New secretary of education Betsy DeVos and her agenda for the future of American education reminds us of the problematic meaning of the word “choice.” Like many of the concepts that are being critiqued as products of our post-truth age, the double meaning of “choice” has quite a long lineage. We might locate the problematics of “choice,” ironically enough, with the English, American, and French revolutions, which were supposed to replace the tyranny of monarchy. What these revolutions—the hallmarks of liberal democratic states of the future—actually initiated was that there is no choice about choice. Let’s explain: Before the rise of parliamentary and elected democracies, there was literally no choice: all political power was established through inherited monarchial blood lines and enforced through military force. Afterwards, with the advent of democratic means of choosing power, citizens were compelled, more or less, to choose among choices, between this and that candidate, political party, government, and so on. The point was citizens had to choose, like they do today in democratic elections, referendums, etc.: you have to choose: either Yes or No to Brexit, to Repeal or Not Obamacare (as is happening at this moment),[1] and so forth. But here is the paradox: socialism and communism, theoretically ideologies that are the extreme of anti-monarchial rule, when manifested in modern times, most clearly in the former Soviet Union and Communist China, do not actually allow you to choose any alternative to the state: you have to be a communist. As Lenin clearly showed in 1917, the reality of realpolitik is that people have to be forced to be free: there is no choice: you must be free! We are reminded of Mao’s famous saying “political power grows out of the barrel of a gun,” whatever it is.

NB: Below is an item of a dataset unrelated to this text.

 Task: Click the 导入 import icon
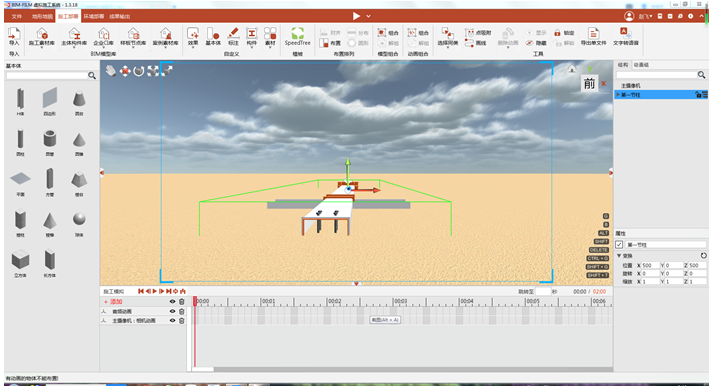tap(14, 36)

This kind of paradoxical forced choice has been at work increasingly so in the past century and is becoming commonplace in the current age. In America, the “choice” in terms of abortion is “pro-life” or “pro-choice:” the former is the Golden Rule of conservative evangelicals, etc.; the latter the absolute tenet of the liberal left. Like global warming, there is no choice: if you are Republican you are on one side; Democrats only one choice, period.

But this bi-polar situation of “choice” gets turned around in the new Betsy DeVos brand of education policy: “choice” is what at stake and if you are conservative you must choose “choice” (school choice; vouchers, free market-driven education, etc.). Freedom here is synonymous with “choice,” with no alternative. Simultaneously, liberals, who have literally no choice but to support public education, must needs choose “no choice” but public education.

Let us not forget that DeVos is part of the DeVos’ family Amway empire, a company that was a pioneer in mass-marketing quantification along with an abundant ideological message. Amway is not simply a company but a kind of religious ideology, implicitly and explicitly, and what DeVos wishes to foreword is but one of a multi-faceted ideological cultural revolution. Amway is rooted in the Calvinist principles of predestinated spiritual destiny through mass-marketing and sale of moral and spiritual rejuvenation that would have made Max Weber proud. As such, what DeVos’ is trumpeting is but the latest iteration of the culture wars that have been part of civilization since the Renaissance. The reform of education is but the largest and most abundant piece of the ideological pie that conservatism wishes to reform. This is nothing less than a Reformation of American culture which includes mass media entertainment, art and the humanities, and business—with education being the nodal point of all cultural change towards traditional Christian values. Let us not forget revolutions are really not about progress but, literally, a revolving back to something; that is what the word means. In the case of DeVos, it’s a return to pre-secular educational values, and seemingly, “choice.” But revolutions, reformations, and renaissances are always already re-turns, really. What DeVos’ is heralding in the name of education is nothing less than a return to traditional American evangelical pedagogy, which will be abundantly marketed and sold according to “choice.” In this schizophrenic universe liberals are screaming that this will be bloody murder to public education. But liberals have perhaps made this inevitable by continuing to support the status quo with no real alternative choice. As Erasmus, who knew all about irony, explained to Luther: the choice is not about choice but free-will vs. predestination.

[1] The name of the congressional group leading the movement against the Bill that would replace so-called Obamacare, is called “The Freedom Caucus.” Their position, in general, is that no one should be compelled “to choose” being covered.